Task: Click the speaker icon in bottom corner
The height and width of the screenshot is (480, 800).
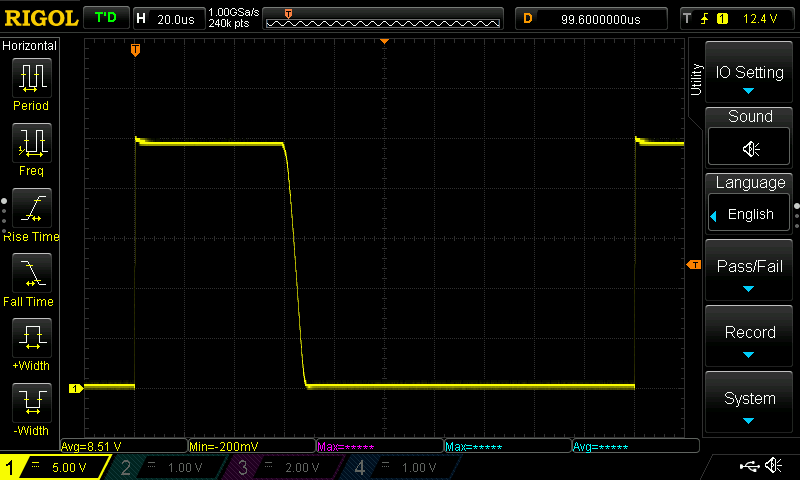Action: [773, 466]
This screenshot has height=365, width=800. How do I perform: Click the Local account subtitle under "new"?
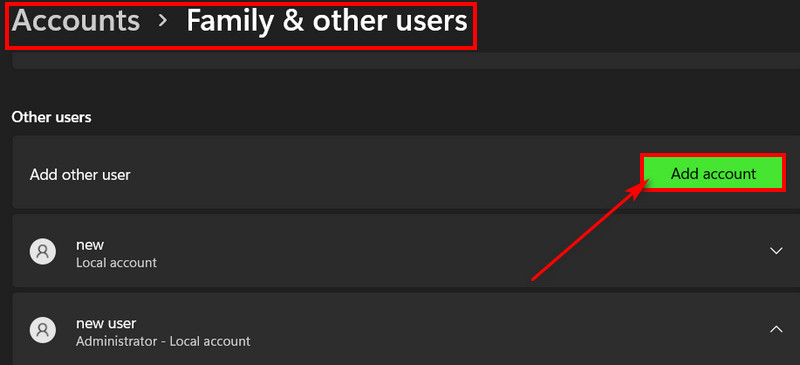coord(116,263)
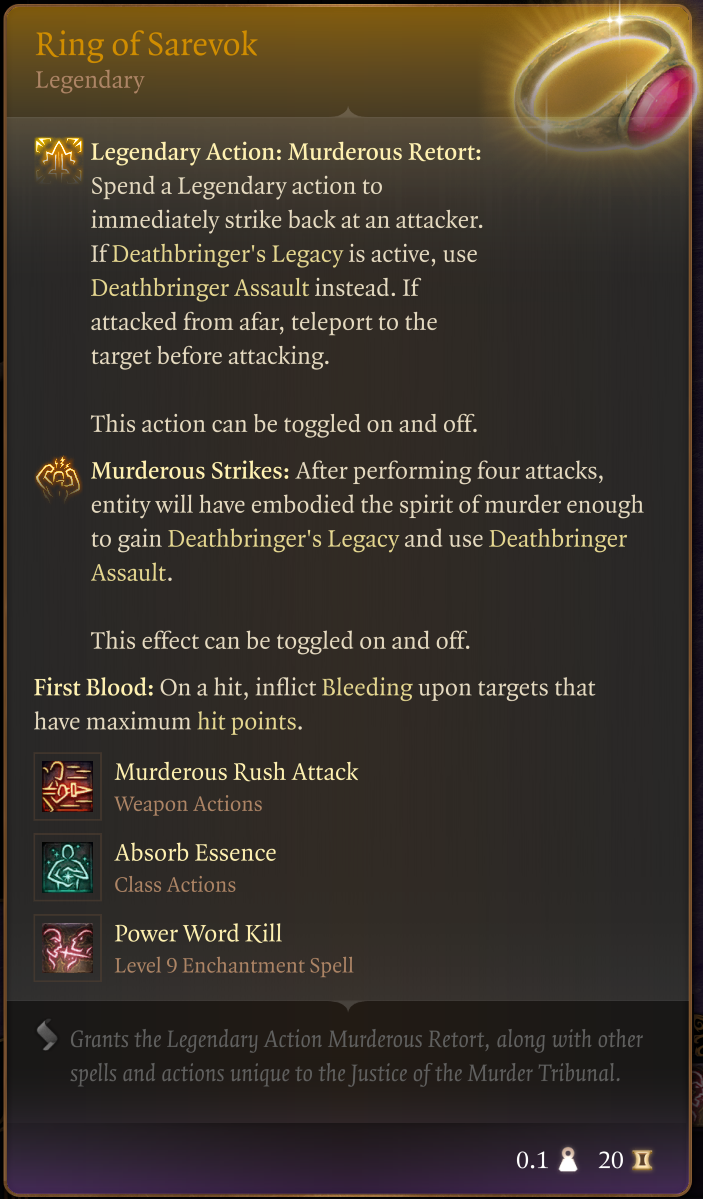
◆ ◆ ◆ ◆
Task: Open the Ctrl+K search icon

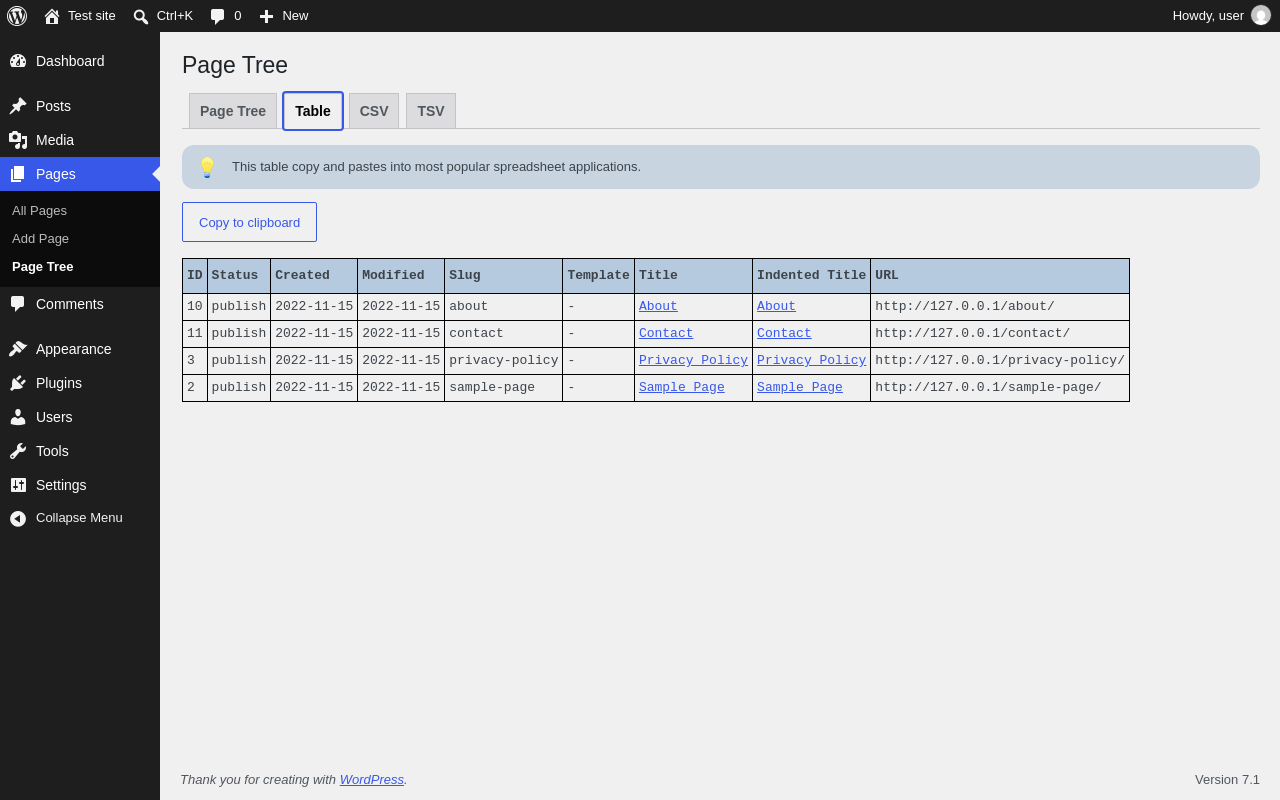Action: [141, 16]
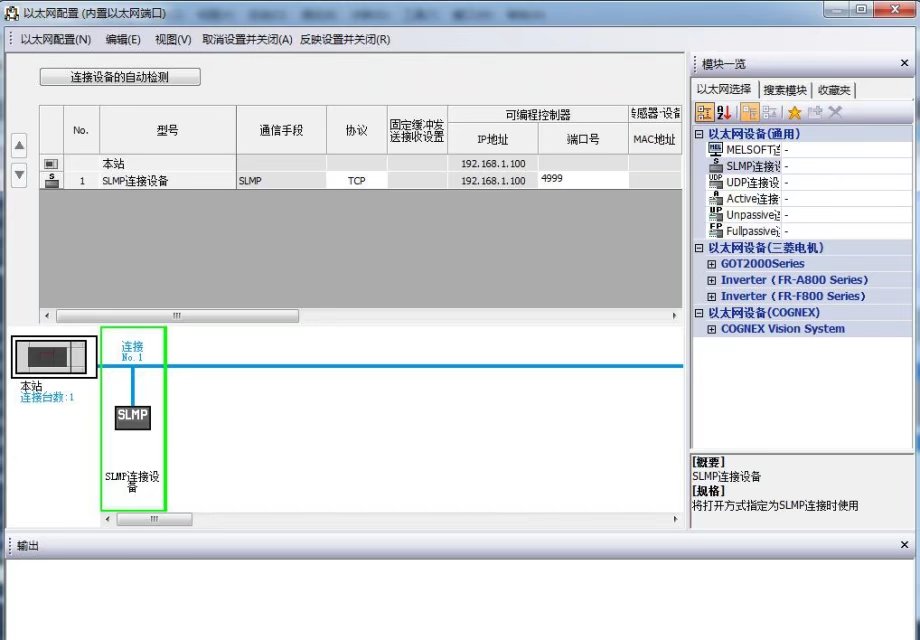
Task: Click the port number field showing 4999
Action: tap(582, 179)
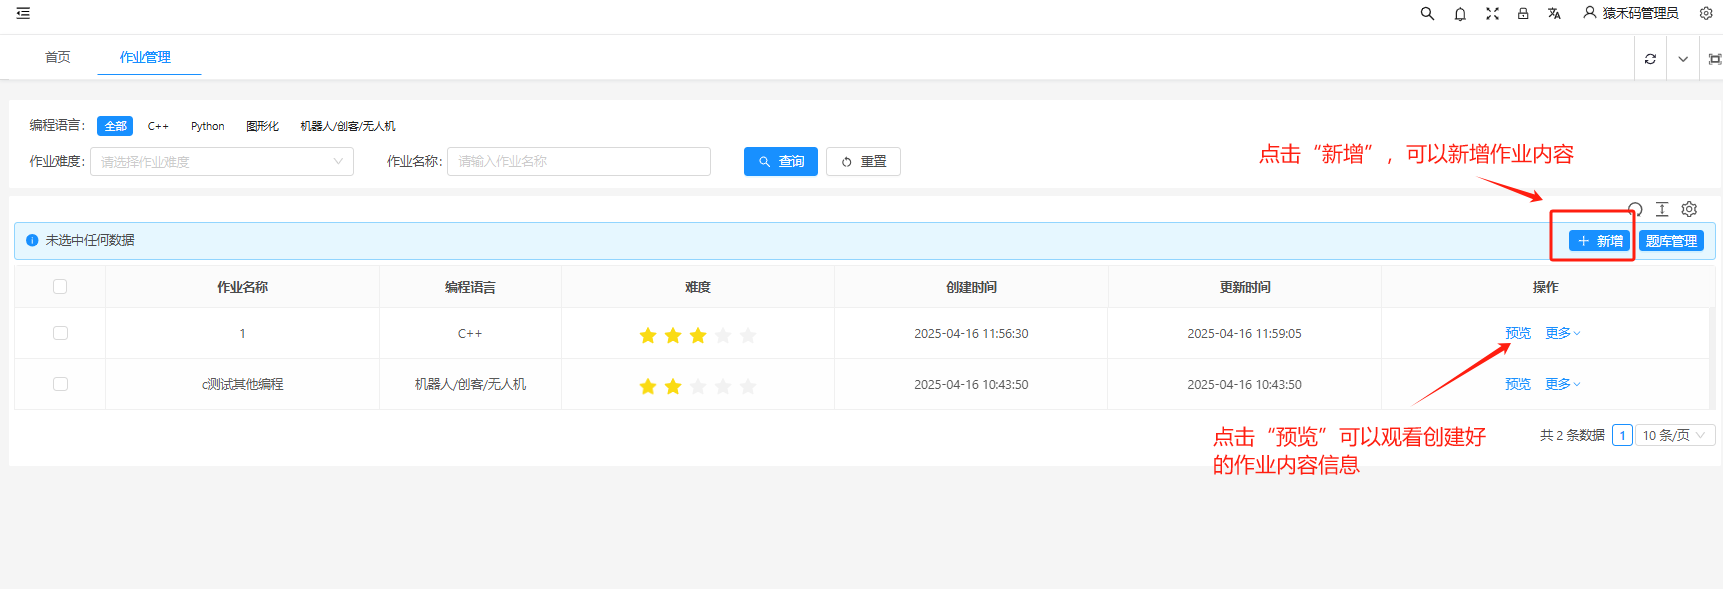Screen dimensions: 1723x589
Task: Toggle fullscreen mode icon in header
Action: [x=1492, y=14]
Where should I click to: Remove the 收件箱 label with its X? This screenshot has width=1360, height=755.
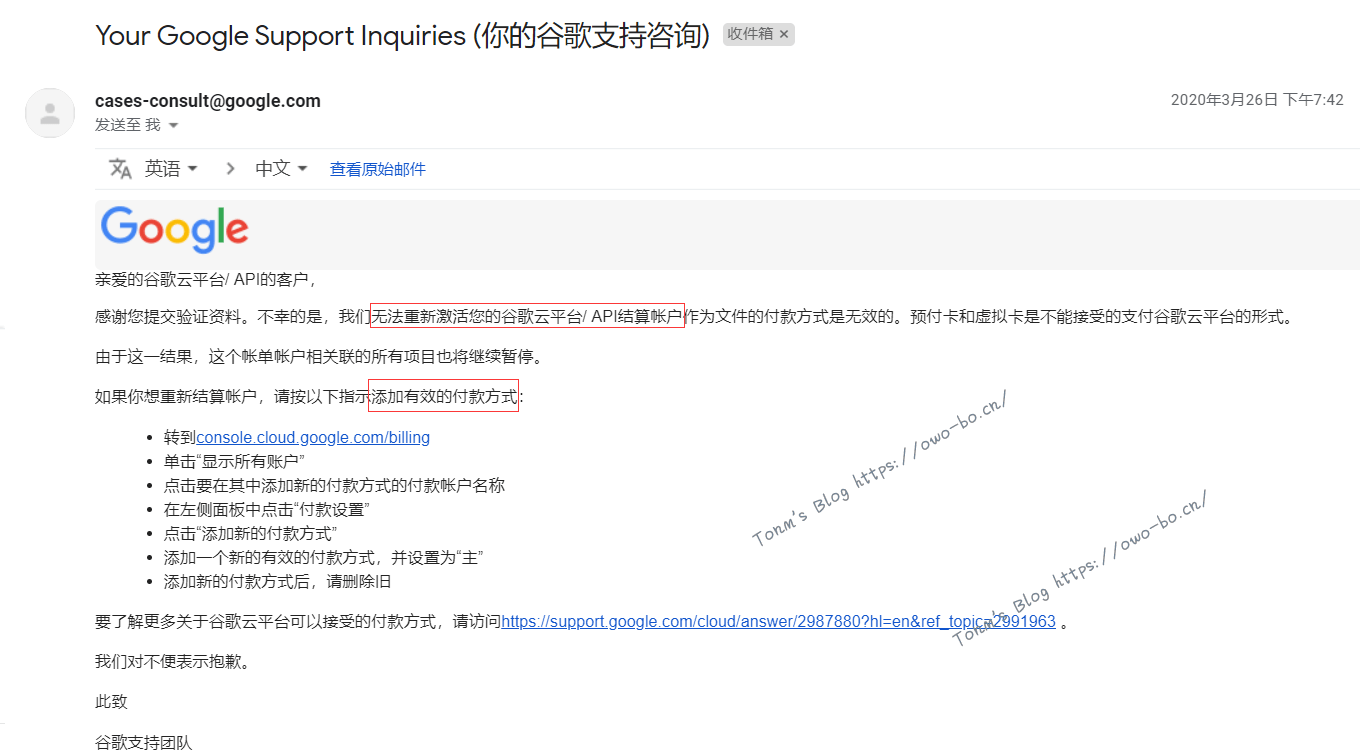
◆ ◆ ◆ ◆
Action item: Could you write out exactly the lines of the data above that run from the one holding "Task: Open the Ctrl+K search icon" to the one holding "Where should I", with both ends in and all pictures out?

Written solution:
Task: Open the Ctrl+K search icon

Action: [141, 16]
Task: Click the port number field showing 4999
Action: tap(582, 179)
Screen dimensions: 1723x589
Task: Toggle fullscreen mode icon in header
Action: [x=1492, y=14]
Where should I click to: Remove the 收件箱 label with its X? This screenshot has width=1360, height=755.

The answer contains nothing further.